[Testo di partenza]
Giuseppe Ferro raccontò ai militari che stava tornando da un suo podere in contrada Pigno e fu rilasciato. Ma i carabinieri non lo persero di vista e, il giorno dopo, lo scoprirono mentre telefonava dal bar Vacano di Alcamo Marina in casa Campisi a Sciacca. Non lo arrestarono subito. Decisero di farlo due giorni dopo quando Ferro era già sparito. La sua presenza, insieme a quella di Renda, sarà poi segnalata a Reggio Emilia in casa di Scaglione e di Salerno.
Al termine delle indagini per il sequestro Campisi i carabinieri denunciarono 20 persone di cui due identificate soltanto con i soprannomi. Di queste ne furono arrestate otto. Ventidue le persone denunciate invece per il sequestro Campisi.
I due processi comunque si dividono non ravvisando né la procura della Repubblica di Marsala, né quella di Palermo, elementi di connessione. Il fascicolo su Luigi Corleo finisce così a Marsala e quello su Nicola Campisi a Palermo.
Un mese dopo la stesura dei rapporti di denuncia si scatena nel palermitano e nel trapanese una guerra spietata fra le cosche implicate nei due sequestri. E' una diretta conseguenza dei primi provvedimenti adottati dalla magistratura di Palermo. Il riferimento corre agli ordini di cattura emessi dal sostituto procuratore Vincenzo Geraci nei confronti di Giuseppe Ferro, Giuseppe Filippi, Giuseppe Renda. Tutti gli altri denunciati dai carabinieri hanno così via libera. Questo tra la fine del '75 e l'inizio del '76.
Dal canto suo, la procura della Repubblica di Marsala il 2 febbraio '76 emette ordini di cattura per associazione a delinquere contro Giovanni Lala, Nicolò Mangiaracina, Silvestro Messina, Angelo Caravà, Gregorio Gulli, Girolamo Scaglione, Salvatore Secolonovo, Mario Stella, Gaspare Biundo, Natale Lala, Leonardo Messina, Antonino Genco, Baldassare Nastasi, Andrea Terranova, Giuseppe Zummo, Silvestro Leopardi, Vittorio Carpino, Giorgio Graziani. Colpiti dai mandati di cattura, inoltre, Vito Gondola, Vito Cordio (scomparso), Antonino Messina, Salvatore Invoglia e Paolo Saladino.
[/Testo di partenza]
Compito A. Nel testo sui sequestri Corleo e Campisi, quale procura emise il 2 febbraio '76 ordini di cattura per associazione a delinquere?
Compito B. Dal testo sui sequestri Corleo e Campisi, estrai il passo che comincia con "I due processi" e continua fino a "Campisi a Palermo.".
[Dati estratti]
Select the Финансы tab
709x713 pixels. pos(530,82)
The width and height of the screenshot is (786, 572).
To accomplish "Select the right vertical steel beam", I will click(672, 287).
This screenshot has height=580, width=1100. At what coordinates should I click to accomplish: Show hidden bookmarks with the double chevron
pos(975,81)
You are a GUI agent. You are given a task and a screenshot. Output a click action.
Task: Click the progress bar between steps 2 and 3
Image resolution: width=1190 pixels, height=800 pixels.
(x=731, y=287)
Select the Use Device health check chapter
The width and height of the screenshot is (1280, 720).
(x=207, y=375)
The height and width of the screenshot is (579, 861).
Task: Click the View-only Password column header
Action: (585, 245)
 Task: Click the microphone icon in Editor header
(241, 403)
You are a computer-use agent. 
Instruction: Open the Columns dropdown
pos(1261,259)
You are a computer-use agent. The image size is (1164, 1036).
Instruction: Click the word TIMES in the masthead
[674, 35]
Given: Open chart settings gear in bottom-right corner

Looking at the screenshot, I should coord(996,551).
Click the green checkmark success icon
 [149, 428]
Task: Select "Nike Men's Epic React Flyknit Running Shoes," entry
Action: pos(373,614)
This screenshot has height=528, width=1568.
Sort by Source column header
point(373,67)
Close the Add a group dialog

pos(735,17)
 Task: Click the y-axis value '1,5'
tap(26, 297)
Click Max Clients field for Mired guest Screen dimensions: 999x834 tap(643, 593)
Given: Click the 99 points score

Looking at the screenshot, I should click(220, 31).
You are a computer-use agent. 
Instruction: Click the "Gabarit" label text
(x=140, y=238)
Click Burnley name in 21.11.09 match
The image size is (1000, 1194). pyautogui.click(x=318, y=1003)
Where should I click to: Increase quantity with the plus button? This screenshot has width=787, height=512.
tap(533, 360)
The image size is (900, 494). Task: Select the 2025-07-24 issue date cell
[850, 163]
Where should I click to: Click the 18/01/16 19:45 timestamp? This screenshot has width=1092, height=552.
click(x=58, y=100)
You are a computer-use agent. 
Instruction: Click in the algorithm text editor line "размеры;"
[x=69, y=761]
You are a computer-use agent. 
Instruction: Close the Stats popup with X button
[/Dati estratti]
Risultato A. La procura della Repubblica di Marsala.

Risultato B.
I due processi comunque si dividono non ravvisando né la procura della Repubblica di Marsala, né quella di Palermo, elementi di connessione. Il fascicolo su Luigi Corleo finisce così a Marsala e quello su Nicola Campisi a Palermo.